Assessing the Feasibility of Cross-Border AI Sandboxes under the EU AI Act

12 Baku St. U. L.Rev. 71 (2026)
Article language: English.

Abstract
The EU Artificial Intelligence Act enables Member States to jointly create AI regulatory sandboxes and guarantees mutual recognition of participation in AI sandboxes across the Union. But the Act does not fully describe how such joint sandboxes should work when testing, supervision, evidence generation and potential harm is beyond the confines of a single national legal order. This paper discusses whether a cross-border AI sandbox, with a possible Spain-Czech partnership in the middle being the central focus, is both legally possible and practically viable in the light of Articles 57 and 58 of the AI Act. It starts with an explanation of the legal nature of AI sandboxes, alongside an argument that the Act establishes a guidance-based and supervision-centered model, as opposed to a broad derogation regime.
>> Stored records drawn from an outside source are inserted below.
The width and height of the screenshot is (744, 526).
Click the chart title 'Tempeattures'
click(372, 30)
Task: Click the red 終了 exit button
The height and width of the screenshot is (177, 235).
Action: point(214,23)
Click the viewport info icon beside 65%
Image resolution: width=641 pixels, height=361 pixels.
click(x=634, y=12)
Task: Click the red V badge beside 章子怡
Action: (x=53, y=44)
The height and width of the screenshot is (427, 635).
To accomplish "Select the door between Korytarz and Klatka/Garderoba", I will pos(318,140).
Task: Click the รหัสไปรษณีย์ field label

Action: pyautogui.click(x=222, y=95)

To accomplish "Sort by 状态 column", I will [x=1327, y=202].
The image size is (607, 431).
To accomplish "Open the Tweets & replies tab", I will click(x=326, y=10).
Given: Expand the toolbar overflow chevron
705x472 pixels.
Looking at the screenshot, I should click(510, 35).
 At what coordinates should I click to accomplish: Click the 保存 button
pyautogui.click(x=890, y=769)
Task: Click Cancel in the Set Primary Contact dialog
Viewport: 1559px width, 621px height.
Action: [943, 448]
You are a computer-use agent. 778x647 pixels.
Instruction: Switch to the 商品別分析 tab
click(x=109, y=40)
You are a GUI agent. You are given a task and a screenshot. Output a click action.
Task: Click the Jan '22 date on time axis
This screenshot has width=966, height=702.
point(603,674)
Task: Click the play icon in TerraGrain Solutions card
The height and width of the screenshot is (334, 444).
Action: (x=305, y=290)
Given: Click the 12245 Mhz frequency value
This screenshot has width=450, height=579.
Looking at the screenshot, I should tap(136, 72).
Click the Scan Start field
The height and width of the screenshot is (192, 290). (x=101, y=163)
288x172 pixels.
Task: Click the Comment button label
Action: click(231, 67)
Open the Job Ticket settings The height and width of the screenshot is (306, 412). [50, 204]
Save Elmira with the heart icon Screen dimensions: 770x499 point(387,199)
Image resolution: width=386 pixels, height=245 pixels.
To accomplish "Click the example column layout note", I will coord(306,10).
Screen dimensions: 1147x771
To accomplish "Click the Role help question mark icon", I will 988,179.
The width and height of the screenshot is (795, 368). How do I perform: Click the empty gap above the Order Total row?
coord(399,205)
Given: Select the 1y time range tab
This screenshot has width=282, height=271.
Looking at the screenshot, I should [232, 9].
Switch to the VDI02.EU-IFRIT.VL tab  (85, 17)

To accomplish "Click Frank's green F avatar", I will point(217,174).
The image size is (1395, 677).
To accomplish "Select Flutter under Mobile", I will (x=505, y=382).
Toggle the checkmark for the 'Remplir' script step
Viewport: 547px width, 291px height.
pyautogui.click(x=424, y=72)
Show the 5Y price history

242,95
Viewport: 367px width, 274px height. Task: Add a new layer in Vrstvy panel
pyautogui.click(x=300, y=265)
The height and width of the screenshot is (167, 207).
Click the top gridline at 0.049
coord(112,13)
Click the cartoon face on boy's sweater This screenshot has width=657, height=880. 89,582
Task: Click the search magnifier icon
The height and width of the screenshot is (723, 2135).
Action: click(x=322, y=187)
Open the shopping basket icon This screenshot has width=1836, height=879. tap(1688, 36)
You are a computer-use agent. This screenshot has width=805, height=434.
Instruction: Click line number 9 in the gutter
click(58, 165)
It then examines four operational gaps that may prevent mutual recognition becoming effective in practice: the narrowness of the capacity of the sandbox to overcome hard law limits; the lack of common admission criteria for joint participation; institutional differences in the distribution of supervisory authority; and the need to have an enforcement backstop which can give cross-border effect to supervisory interventions and sandbox outputs. The remaining problem in private law, which the article discusses, is the AI Act preserves the liability under the ordinary Union and national law, but leaves the question of which court has the competence to hear the case. The article concludes that cross-border sandboxes can exist, albeit with support of a detailed bilateral or multilateral protocol containing admission criteria, supervisory roles, escalation procedures, interoperable records, financial assurance and evidence-preservation duties.